Landscape is not a genre of art but a medium...a medium of exchange between the human and the natural, the self and the other...Landscape is a scene meditated by culture, it is both represented and presented space, both a signifier and a signified, both frame and what a frame contains, both a real place and its simulacrum... W.J.T. MITCHELL
My artistic practice employs both drawing and human movement to examine the convergence of sport and art. I make work with the aid of drawing devices designed to record various outdoor pursuits, ranging from long distance cycling trips, to backcountry ski tours. The resulting work exists as a series of drawings, indexical records of my travels, documents which engage and reference nature and the self.
Methods for automating drawing, appeared simultaneously with the earliest accounts of constructing linear perspective. This long search for mechanical drawing approaches illustrates a connection between art and scientific method. My interests and practice are positioned between this complex relationship involving technology, the machine and movement. I am particularly interested in how the body through rigorous physical practice can be used as a vehicle for expression. Ultimately, movement serves as a function for the human body to measure the landscape and systematically construct works of art.
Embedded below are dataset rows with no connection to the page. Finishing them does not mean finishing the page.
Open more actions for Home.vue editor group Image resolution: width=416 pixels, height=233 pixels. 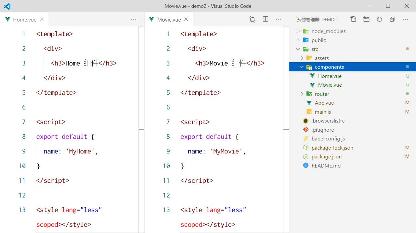[x=134, y=19]
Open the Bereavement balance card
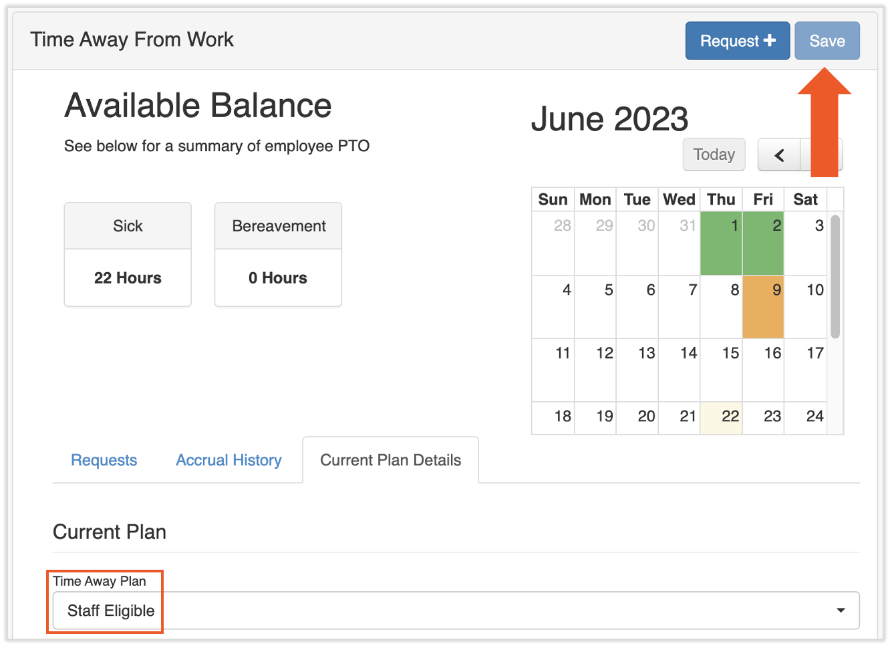Screen dimensions: 890x646 [x=278, y=254]
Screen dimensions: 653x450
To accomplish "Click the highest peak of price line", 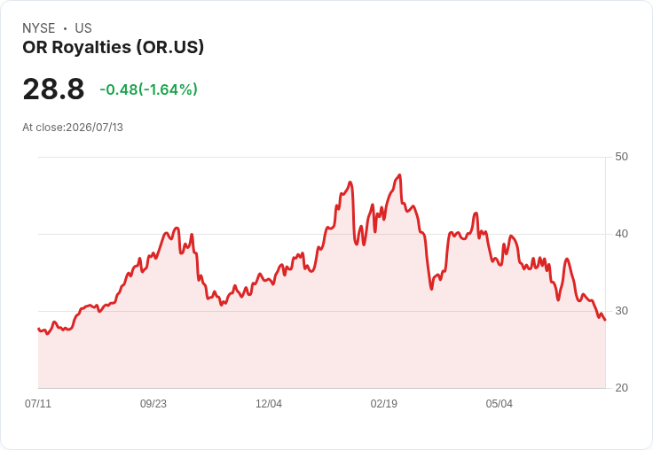I will [x=400, y=175].
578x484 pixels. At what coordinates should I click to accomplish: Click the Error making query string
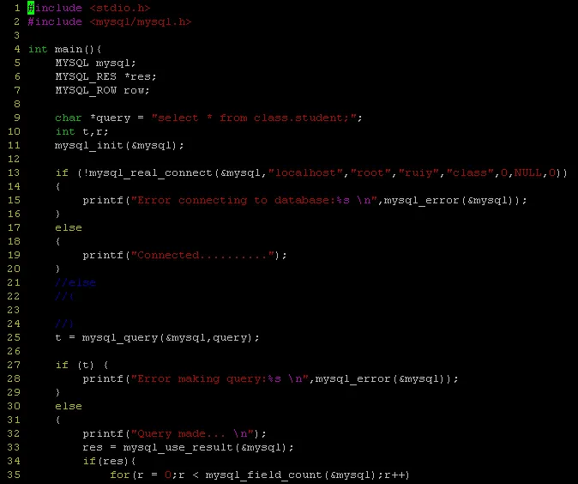[x=220, y=378]
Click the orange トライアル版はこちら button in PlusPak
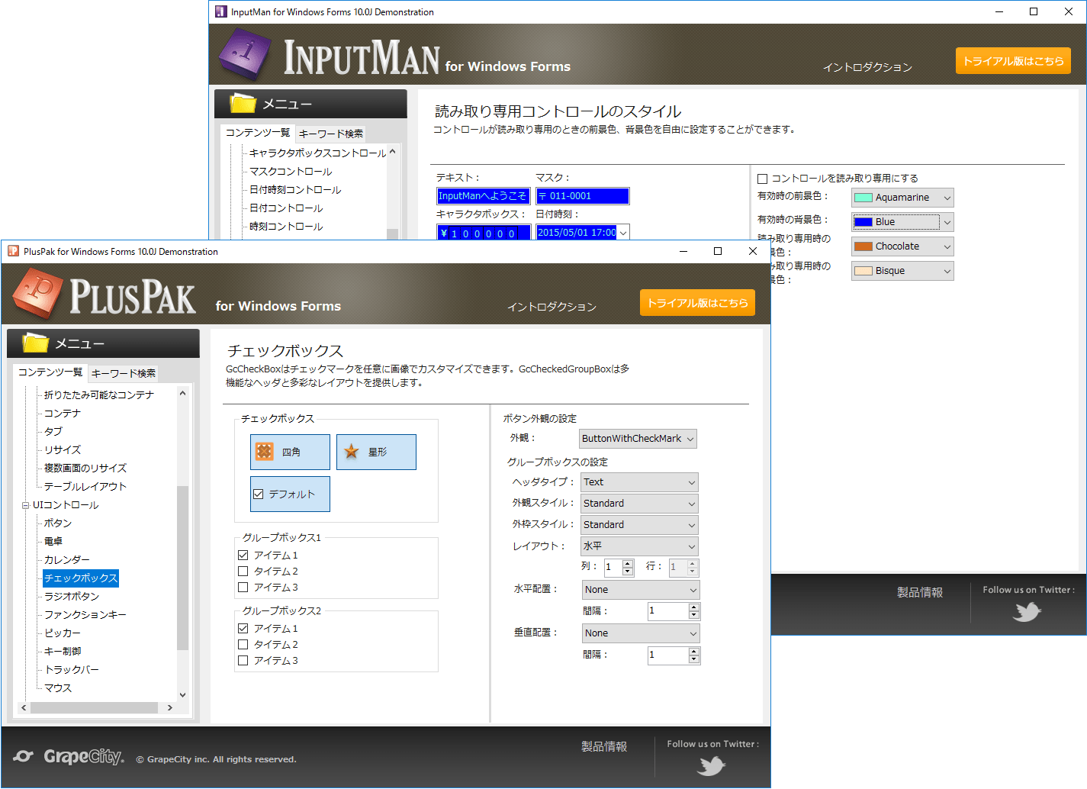 click(696, 302)
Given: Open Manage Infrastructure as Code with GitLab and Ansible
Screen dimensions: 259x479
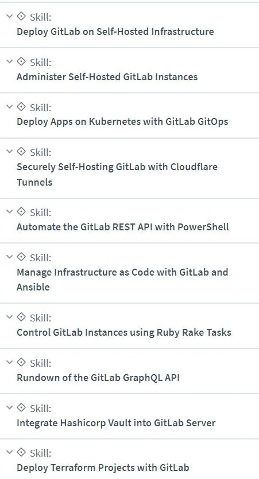Looking at the screenshot, I should pos(122,280).
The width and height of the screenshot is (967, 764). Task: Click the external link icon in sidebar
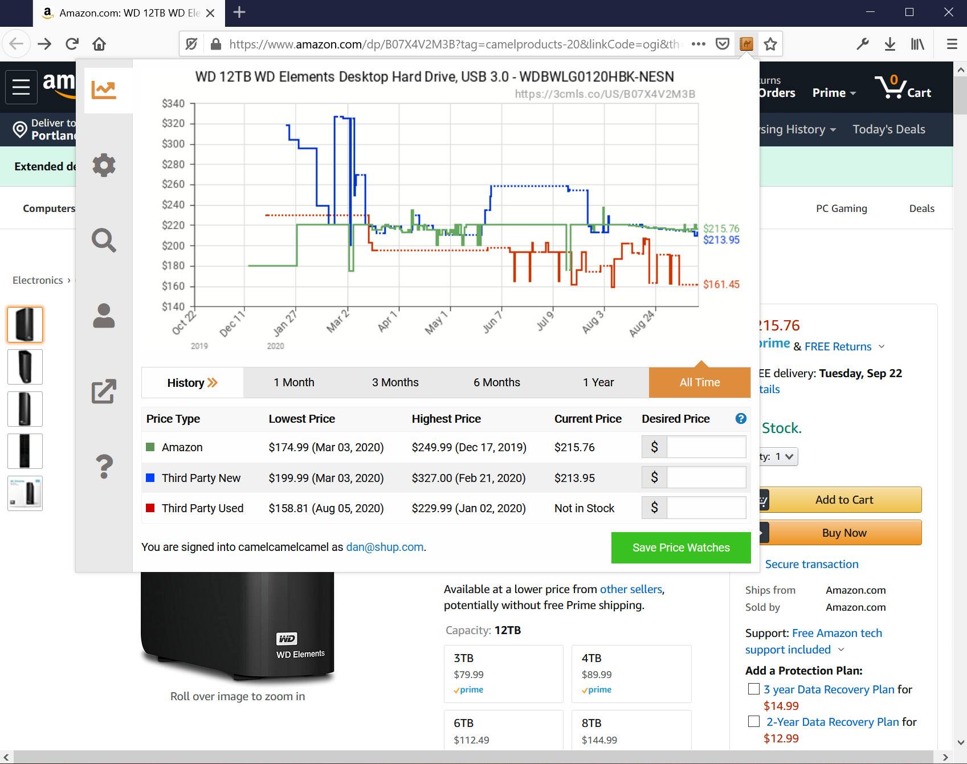[104, 391]
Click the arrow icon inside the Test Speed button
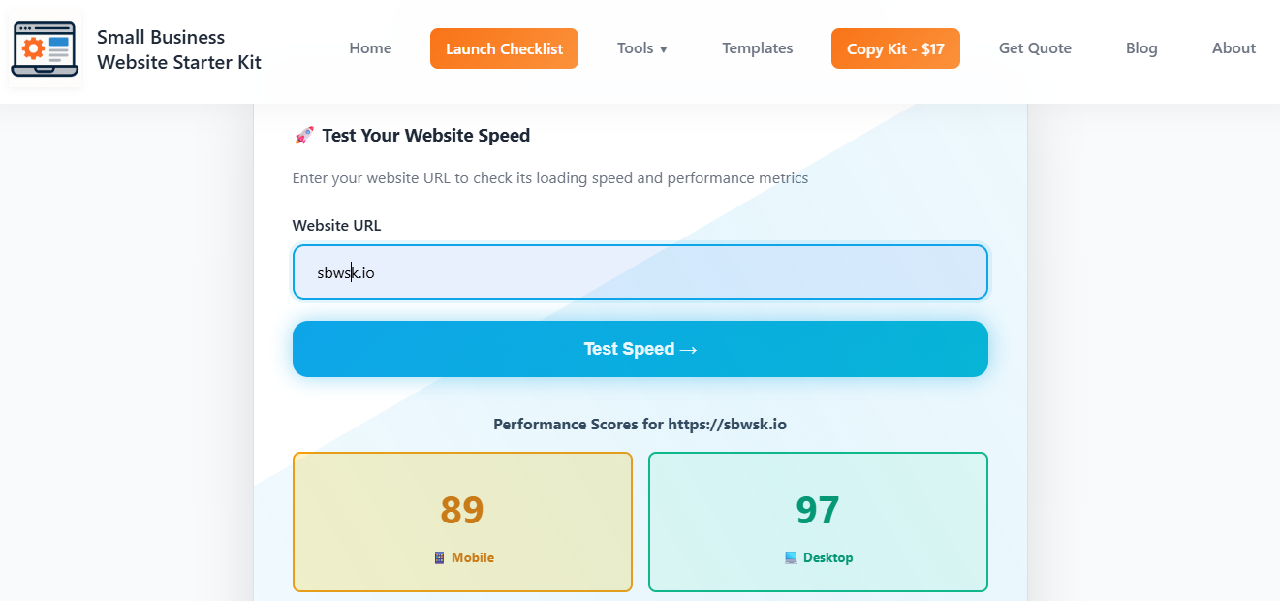The width and height of the screenshot is (1280, 601). (x=689, y=349)
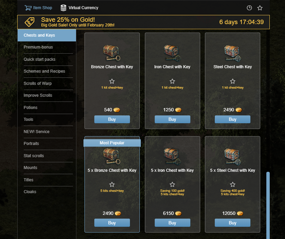The width and height of the screenshot is (285, 239).
Task: Open the purchase history clock icon
Action: point(249,8)
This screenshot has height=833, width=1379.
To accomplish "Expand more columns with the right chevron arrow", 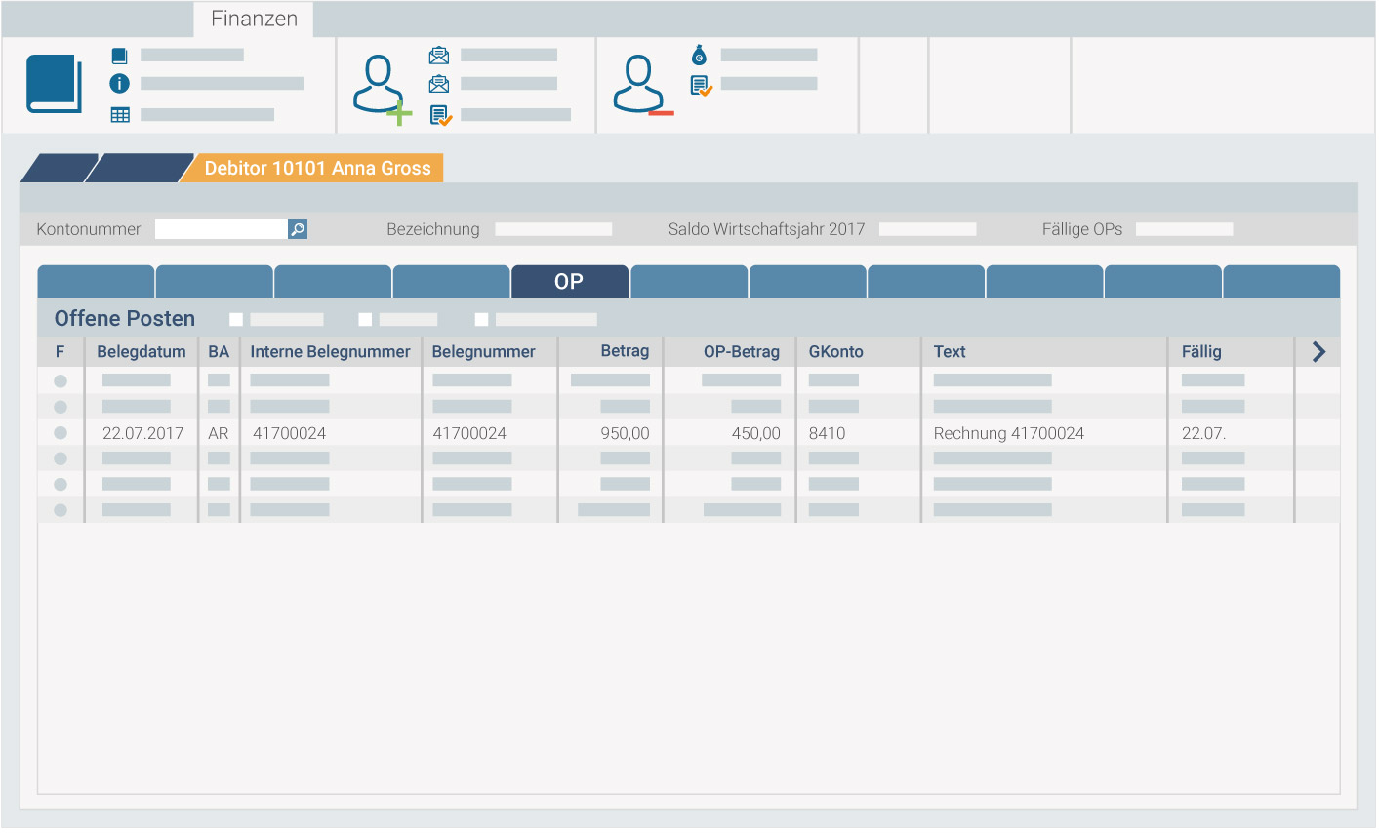I will coord(1318,352).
My current projects focus on establishing a direct link to the concern for human conduct and natures role in affecting that conduct. One can argue that the natural epistemology of human activities can be conditioned by nature. Thus, illustrating the body's ability to operate various systems of measurement continually tracing it's relationship to the land, coexisting as both a unit of measurement and a map, a recorder of space and time. Given the long history of artists who have created work about nature and their environment, part of my artistic practice is simply to finding new ways to respond to nature today.